Em publicação na rede social X, nesta segunda-feira (8), o subsecretário de Diplomacia Pública do Departamento de Estado destacou o Dia da Independência do Brasil, celebrado no domingo (7), e associou a data a críticas sobre o que chamou de violações de direitos fundamentais.
“Ontem marcou o 203º Dia da Independência do Brasil. Foi um lembrete do nosso compromisso de apoiar o povo brasileiro que busca preservar os valores da liberdade e da justiça. Em nome do ministro Alexandre de Moraes e dos indivíduos cujos abusos de autoridade minaram essas liberdades fundamentais, continuaremos a tomar as medidas cabíveis”, afirmou.
Na sexta-feira (5), o presidente Donald Trump já havia se posicionado de forma dura, afirmando estar “muito irritado” com o Brasil e cogitando restringir vistos de autoridades brasileiras que pretendem participar da Assembleia Geral da ONU, em Nova York.
“Estamos muito irritados com o Brasil. Já aplicamos tarifas pesadas porque eles estão fazendo algo muito infeliz. O governo mudou radicalmente para a esquerda. Isso está fazendo muito, muito mal. Vamos ver”, disse o republicano em coletiva de imprensa.
As críticas ocorrem em meio às tarifas de até 50% aplicadas a produtos brasileiros em agosto e ao processo que o STF conduz contra o ex-presidente Jair Bolsonaro, no qual Alexandre de Moraes é relator. O ministro, que já teve seu visto americano revogado, também foi alvo de sanções com base na lei Magnitsky.

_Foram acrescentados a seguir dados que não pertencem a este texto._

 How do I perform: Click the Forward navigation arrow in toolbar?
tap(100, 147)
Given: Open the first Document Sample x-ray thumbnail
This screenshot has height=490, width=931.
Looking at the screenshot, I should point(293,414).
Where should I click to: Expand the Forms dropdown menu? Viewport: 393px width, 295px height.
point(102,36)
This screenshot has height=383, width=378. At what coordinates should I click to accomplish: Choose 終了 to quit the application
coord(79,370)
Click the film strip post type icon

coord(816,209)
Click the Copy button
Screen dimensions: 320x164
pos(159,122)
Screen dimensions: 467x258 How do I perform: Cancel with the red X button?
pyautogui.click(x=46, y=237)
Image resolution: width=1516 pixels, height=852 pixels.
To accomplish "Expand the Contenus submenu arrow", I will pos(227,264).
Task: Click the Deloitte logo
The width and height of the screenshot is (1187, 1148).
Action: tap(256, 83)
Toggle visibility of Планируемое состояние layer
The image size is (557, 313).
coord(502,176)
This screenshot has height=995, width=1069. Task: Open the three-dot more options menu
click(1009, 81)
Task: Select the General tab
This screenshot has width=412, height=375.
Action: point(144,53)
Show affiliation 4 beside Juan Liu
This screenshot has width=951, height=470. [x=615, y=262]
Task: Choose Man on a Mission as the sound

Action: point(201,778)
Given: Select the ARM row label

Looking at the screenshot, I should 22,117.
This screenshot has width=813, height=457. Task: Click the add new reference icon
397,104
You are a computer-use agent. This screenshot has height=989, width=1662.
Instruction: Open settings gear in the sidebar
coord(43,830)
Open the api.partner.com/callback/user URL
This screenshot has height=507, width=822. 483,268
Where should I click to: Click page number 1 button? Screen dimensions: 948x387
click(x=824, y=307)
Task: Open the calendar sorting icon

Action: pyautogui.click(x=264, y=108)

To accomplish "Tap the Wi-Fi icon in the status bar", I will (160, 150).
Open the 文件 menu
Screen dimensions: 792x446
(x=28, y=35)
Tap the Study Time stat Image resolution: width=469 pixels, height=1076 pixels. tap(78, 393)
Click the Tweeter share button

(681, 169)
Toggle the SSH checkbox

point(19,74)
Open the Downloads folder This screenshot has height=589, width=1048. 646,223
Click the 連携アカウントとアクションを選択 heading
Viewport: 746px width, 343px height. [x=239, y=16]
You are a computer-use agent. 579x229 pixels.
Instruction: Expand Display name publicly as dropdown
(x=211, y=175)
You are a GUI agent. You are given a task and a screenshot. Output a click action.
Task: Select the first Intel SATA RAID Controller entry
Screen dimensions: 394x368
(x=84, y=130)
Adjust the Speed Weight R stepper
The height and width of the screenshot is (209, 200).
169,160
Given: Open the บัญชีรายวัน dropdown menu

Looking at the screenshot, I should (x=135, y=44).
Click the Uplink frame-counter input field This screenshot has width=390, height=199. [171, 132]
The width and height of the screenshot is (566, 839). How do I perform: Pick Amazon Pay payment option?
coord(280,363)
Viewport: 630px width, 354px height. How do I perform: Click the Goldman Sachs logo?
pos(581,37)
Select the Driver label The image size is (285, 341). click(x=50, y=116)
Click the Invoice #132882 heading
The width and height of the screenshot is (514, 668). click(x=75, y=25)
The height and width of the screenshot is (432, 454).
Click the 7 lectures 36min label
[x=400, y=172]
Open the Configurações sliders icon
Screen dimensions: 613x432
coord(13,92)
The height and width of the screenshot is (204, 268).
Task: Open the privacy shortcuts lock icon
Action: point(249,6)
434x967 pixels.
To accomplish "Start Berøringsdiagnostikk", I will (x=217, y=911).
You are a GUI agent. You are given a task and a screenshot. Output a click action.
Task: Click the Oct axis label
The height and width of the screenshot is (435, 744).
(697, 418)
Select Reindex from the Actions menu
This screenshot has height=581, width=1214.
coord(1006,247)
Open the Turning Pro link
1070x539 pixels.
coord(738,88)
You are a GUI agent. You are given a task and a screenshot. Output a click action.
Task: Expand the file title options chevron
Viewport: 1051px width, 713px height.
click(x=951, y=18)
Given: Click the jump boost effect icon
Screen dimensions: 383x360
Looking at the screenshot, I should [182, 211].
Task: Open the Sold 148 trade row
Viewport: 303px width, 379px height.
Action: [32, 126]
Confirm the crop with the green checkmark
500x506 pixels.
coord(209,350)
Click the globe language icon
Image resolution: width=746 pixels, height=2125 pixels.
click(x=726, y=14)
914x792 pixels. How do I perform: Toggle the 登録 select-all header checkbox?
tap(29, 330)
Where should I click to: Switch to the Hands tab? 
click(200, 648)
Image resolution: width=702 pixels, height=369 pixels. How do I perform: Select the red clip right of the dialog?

Analistas apontam que as medidas fazem parte de uma estratégia mais ampla da Casa Branca de pressionar governos vistos como adversários ideológicos. A possibilidade de restrições durante a Assembleia Geral da ONU gera apreensão sobre os efeitos nas relações bilaterais e sobre o papel dos Estados Unidos como anfitrião de organismos internacionais.